Job 1:
Please list the inventors named in the HVAC refrigerant pressure patent.
Job 2:
In one to three sentences, explain why the HVAC refrigerant pressure patent says that reducing airflow over the condenser coil helps avoid icing.
Job 3:
Continue the HVAC refrigerant pressure patent from its last sentence.

[Begin Excerpted passage]

|Publication number||US7559207 B2|
|Application number||US 11/159,878|
|Publication date||Jul 14, 2009|
|Filing date||Jun 23, 2005|
|Priority date||Jun 23, 2005|
|Also published as||CA2549943A1, US20060288716|
|Publication number||11159878, 159878, US 7559207 B2, US 7559207B2, US-B2-7559207, US7559207 B2, US7559207B2|
|Inventors||John Terry Knight, Anthony William Landers, Patrick Gordon Gavula, Stephen Blake Pickle|
|Original Assignee||York International Corporation|
|Export Citation||BiBTeX, EndNote, RefMan|
|Patent Citations (103), Non-Patent Citations (16), Referenced by (29), Classifications (8), Legal Events (2)|
|External Links: USPTO, USPTO Assignment, Espacenet|
The present invention relates generally to heating, ventilation and air conditioner HVAC systems. In particular, the present invention is related to methods and/or systems that control HVAC system refrigerant pressure.
An HVAC system generally includes a closed loop refrigeration system with at least one evaporator, at least one condenser and at least one compressor. As the refrigerant travels through the evaporator, it absorbs heat from a heat transfer fluid to be cooled and changes from a liquid to a vapor phase. After exiting the evaporator, the refrigerant proceeds to a compressor, then a condenser, then an expansion valve, and back to the evaporator, repeating the refrigeration cycle. The fluid to be cooled (e.g. air) passes through the evaporator in a separate fluid channel and is cooled by the evaporation of the refrigerant. The cooled fluid can then be sent to a distribution system for cooling the spaces to be conditioned, or it can be used for other refrigeration purposes.
One type of air conditioner system is a split system where there is an indoor unit or heat exchanger, which is generally the evaporator, and an outdoor unit or heat exchanger, which is generally the condenser. Often, the outdoor unit is placed outdoors and is subject to outdoor ambient conditions, particularly temperature. When the outdoor ambient temperature falls, the amount of heat being removed from the refrigerant in the condenser increases. The increased heat removal in the condenser can result in a decrease in the refrigerant pressure at the suction line to the compressor, commonly referred to as head pressure. The decrease in head pressure results in a lowering of the temperature of the refrigerant at the evaporator. When the temperature of the refrigerant at the evaporator becomes too low, icing of the system can occur. Icing is a condition when the temperature at the exterior of the evaporator is sufficiently low to freeze water present in the atmosphere. The ice formed by the water frozen on the surface reduces the available heat transfer surface and eventually prevents the proper operation of the HVAC system by inhibiting heat transfer and/or damaging system components.
Some attempts to address the problem of icing have utilized the control of system pressure. In one approach, a variable speed condenser fan or a plurality of condenser fans having independent controls are used to control airflow over the condenser coil. As the amount of air passing over the coil decreases, the amount of heat transfer taking place at the coil decreases. Therefore, the temperature of the refrigerant in the condenser and the pressure of the system increase to allow the indoor coil to cool the air without icing problems. The use of the variable speed condenser fan or a plurality of condenser fans having independent controls has the drawback that it is expensive and requires complicated wiring and controls.

[End Excerpted passage]
[Begin Data records]

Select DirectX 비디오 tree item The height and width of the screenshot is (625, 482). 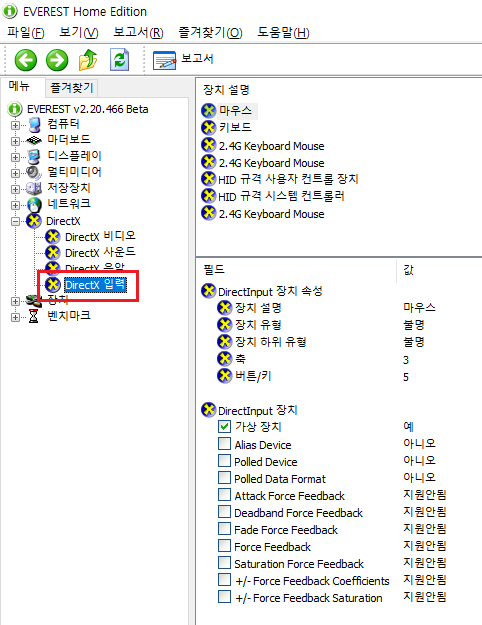coord(90,236)
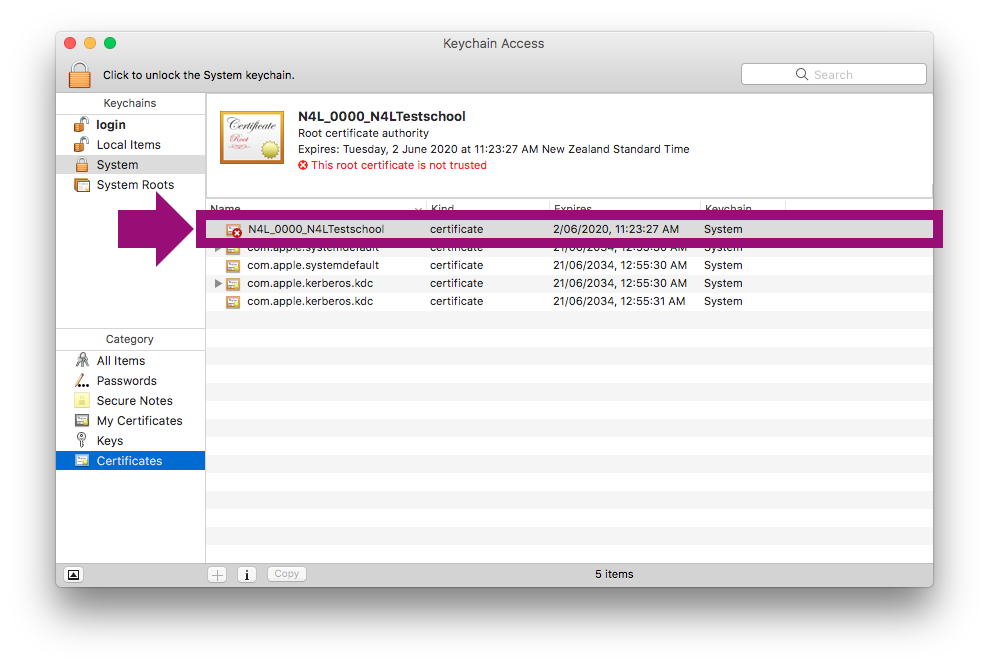The height and width of the screenshot is (667, 989).
Task: Open the info button for selected item
Action: [x=247, y=574]

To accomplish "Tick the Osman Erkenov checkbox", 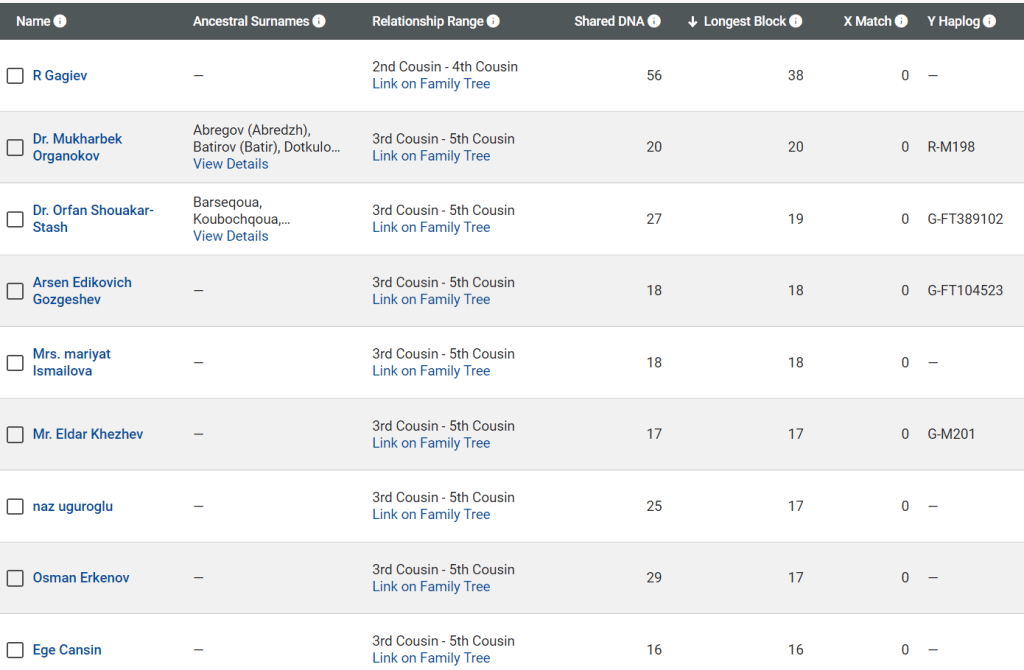I will pos(15,578).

[End Data records]

Expected output 1:
John Terry Knight, Anthony William Landers, Patrick Gordon Gavula, Stephen Blake Pickle

Expected output 2:
Less air over the coil means less heat transfer at the coil. As a result, the refrigerant temperature in the condenser and the system pressure increase, which lets the indoor coil cool the air without icing problems.

Expected output 3:
An alternate approach for the problem of low system pressure or icing is a parallel set of condensers in the refrigerant cycle, as described in U.S. Pat. No. 3,631,686. The parallel set of refrigerant condensers allows for two modes of operation. One mode of operation allows refrigerant to flow from only one of the refrigerant condensers. During this mode of operation, the condenser that does not permit the flow of refrigerant fills with liquid refrigerant. Because of this flooding, there is a reduction in the effective surface area of the condenser. The reduced surface area thereby reduces the ability of the condenser to remove heat from the refrigerant. Therefore, the temperature of the refrigerant in the condenser and the head pressure of the system increase allowing the indoor coil to cool the air without icing. The use of parallel refrigerant condensers has the drawback that it requires an additional condenser coil and additional piping, thereby increasing the space and cost required for installation. Another drawback associated with refrigerant flooding of the condenser coil is the resultant decrease in system capacity. Refrigerant normally available in a properly operating system is trapped in the condenser coil and not available to the compressor, thereby decreasing system capacity.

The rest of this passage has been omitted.